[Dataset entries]
___

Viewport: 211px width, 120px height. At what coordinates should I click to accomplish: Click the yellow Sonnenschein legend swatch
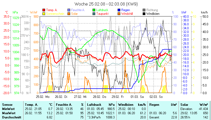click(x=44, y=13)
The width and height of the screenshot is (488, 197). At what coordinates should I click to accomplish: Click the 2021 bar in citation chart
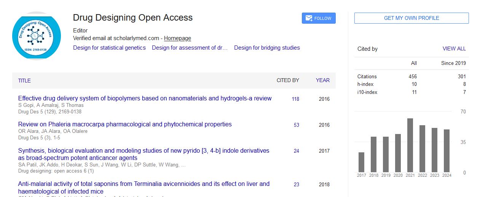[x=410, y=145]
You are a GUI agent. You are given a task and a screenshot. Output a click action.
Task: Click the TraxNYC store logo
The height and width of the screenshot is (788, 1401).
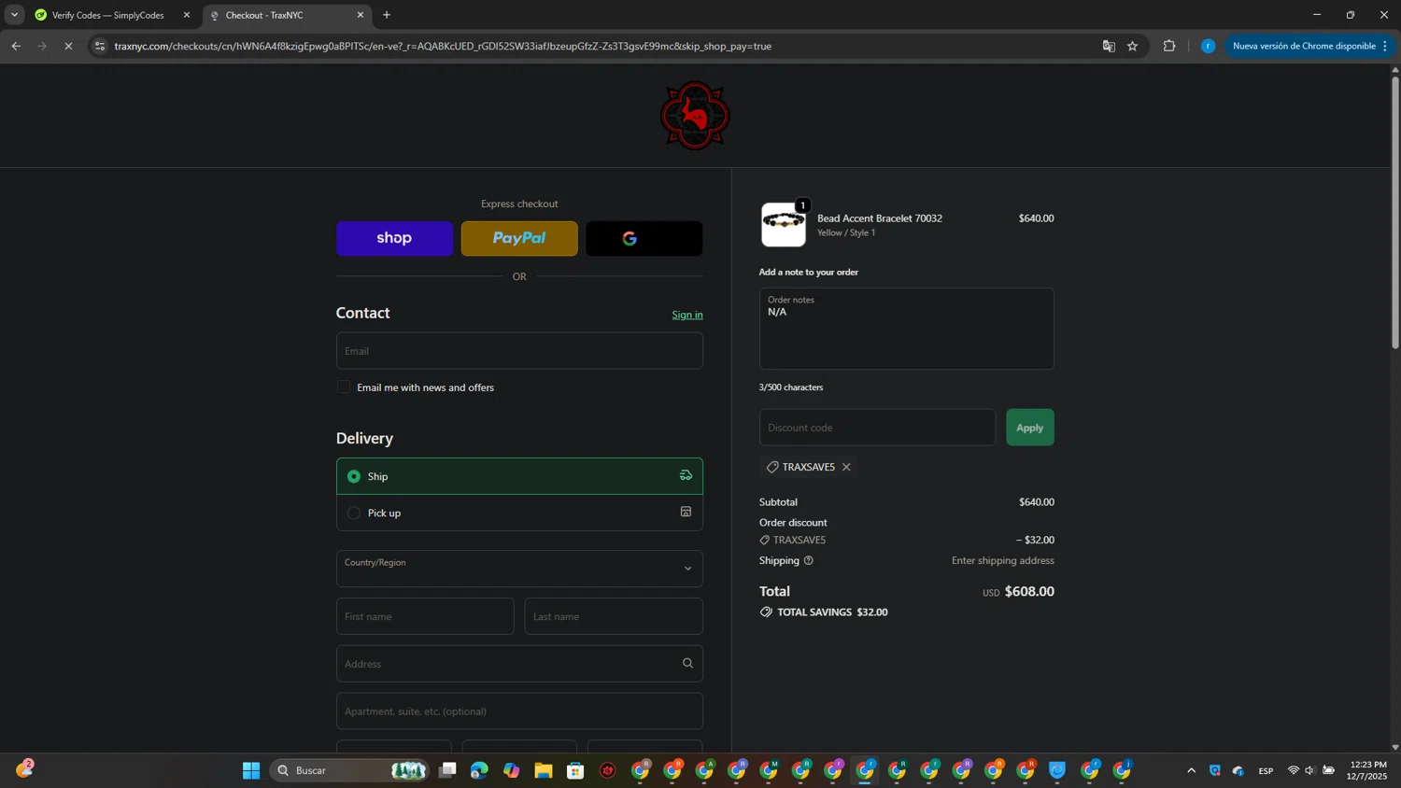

___

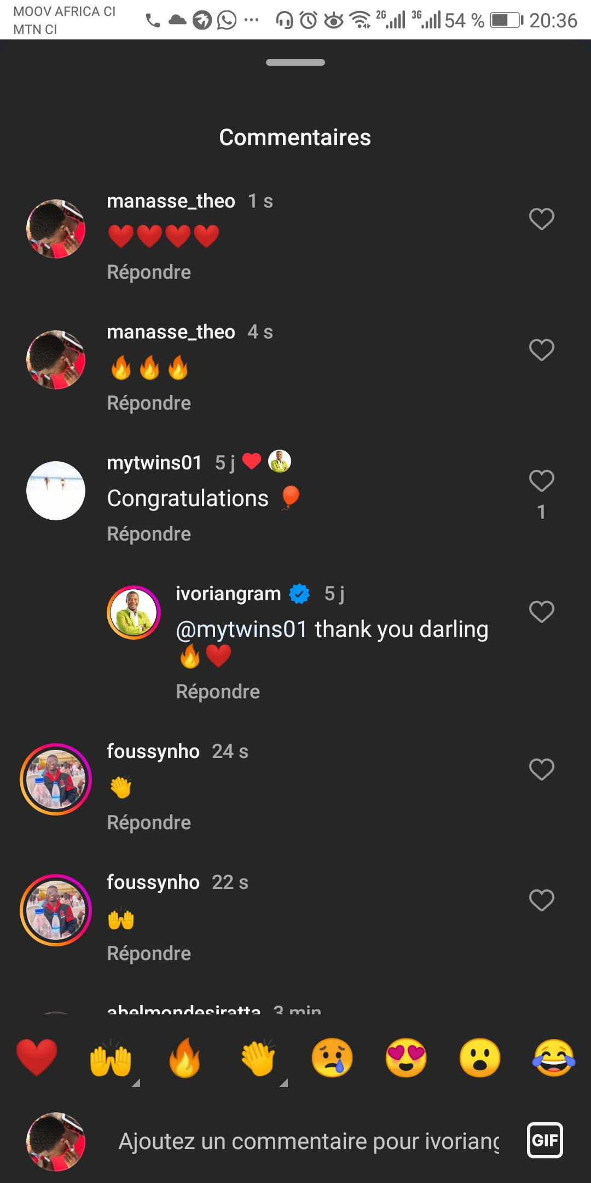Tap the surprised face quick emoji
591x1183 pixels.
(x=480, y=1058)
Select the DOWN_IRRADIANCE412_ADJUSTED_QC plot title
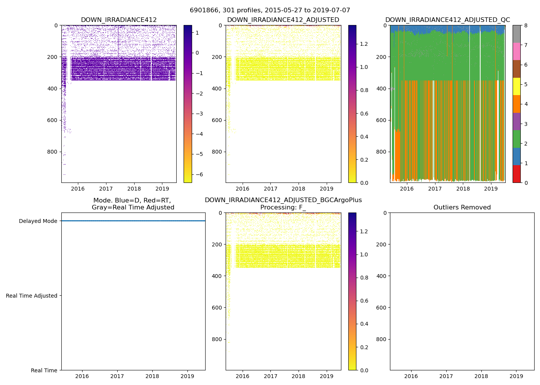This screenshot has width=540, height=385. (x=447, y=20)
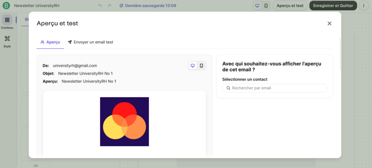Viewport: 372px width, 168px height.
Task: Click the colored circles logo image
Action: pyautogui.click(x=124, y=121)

___

**Directions:**
From the records above, output only the lines starting at the one containing "Viewport: 211px width, 120px" and ending at the one containing "The height and", word for word. Pictures stay out.

**Result:**
Viewport: 211px width, 120px height. At what coordinates should I click to accomplish: Click the yellow Sonnenschein legend swatch
click(x=44, y=13)
The width and height of the screenshot is (488, 197). At what coordinates should I click to accomplish: Click the 2021 bar in citation chart
[x=410, y=145]
You are a GUI agent. You are given a task and a screenshot. Output a click action.
Task: Click the TraxNYC store logo
The height and width of the screenshot is (788, 1401).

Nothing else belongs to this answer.